__Source material__

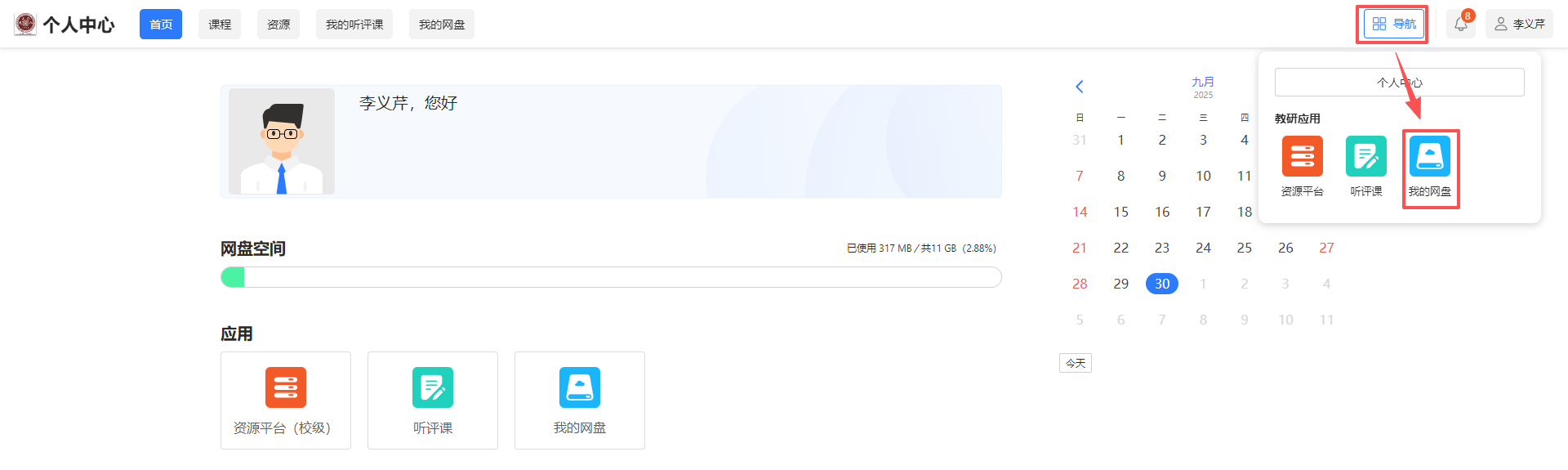Select September 30 on the calendar
Image resolution: width=1568 pixels, height=470 pixels.
coord(1161,284)
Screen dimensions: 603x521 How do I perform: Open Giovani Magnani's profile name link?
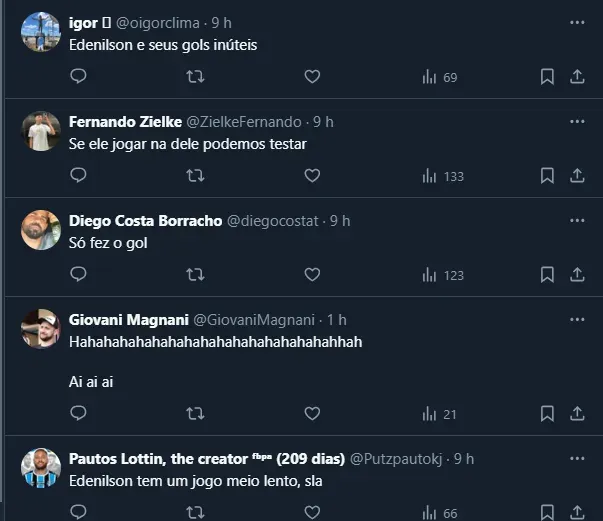pos(128,320)
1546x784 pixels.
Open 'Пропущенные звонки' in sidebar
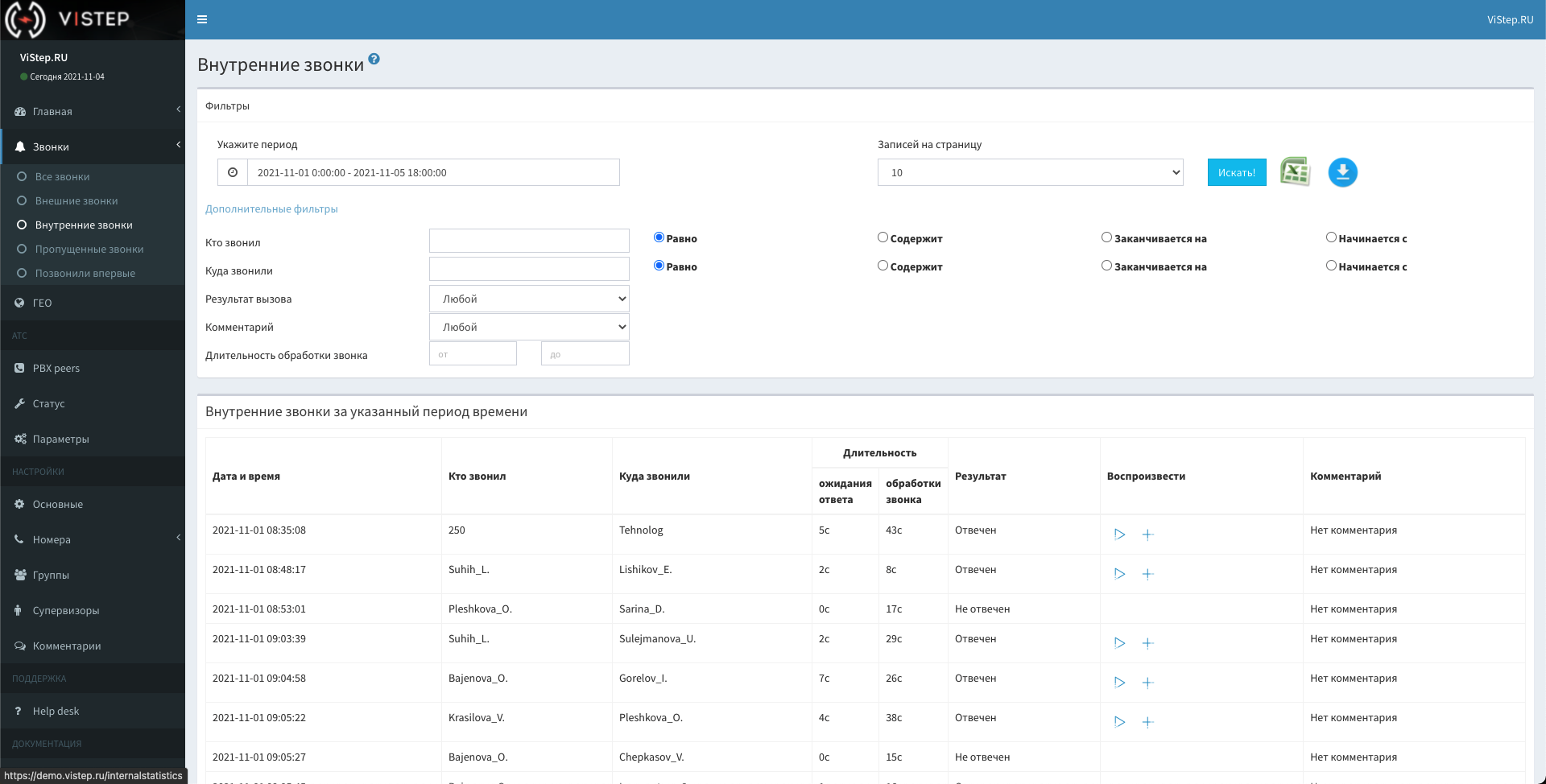pyautogui.click(x=89, y=250)
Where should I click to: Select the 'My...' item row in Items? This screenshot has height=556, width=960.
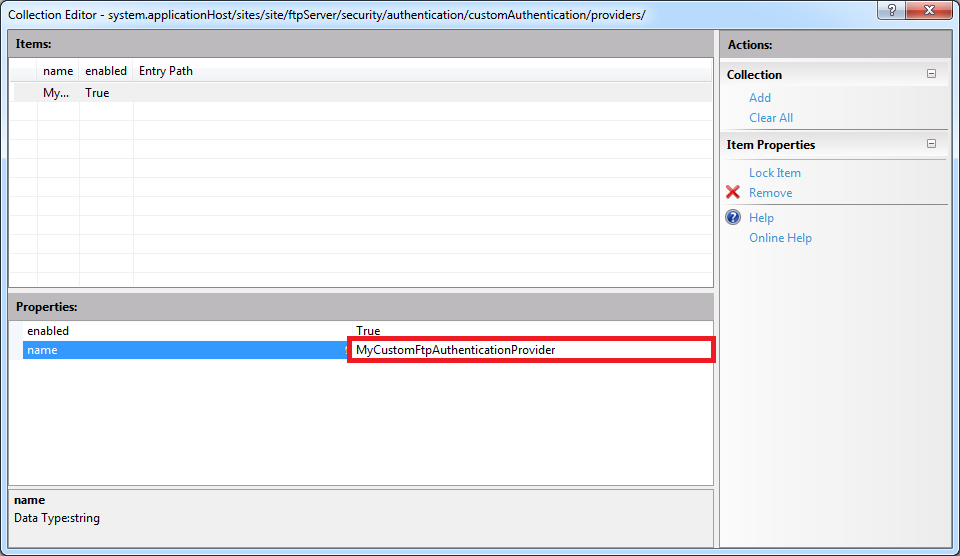pyautogui.click(x=56, y=93)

__Your task__
In your copy, include no pictures and only the lines from the line with "1546x784 pixels." through the final line of the listing above, reproduced exactly.

__Exercise solution__
1546x784 pixels.
Open 'Пропущенные звонки' in sidebar
pyautogui.click(x=89, y=250)
Where should I click to: Select the 'My...' item row in Items? This screenshot has height=556, width=960.
pyautogui.click(x=56, y=93)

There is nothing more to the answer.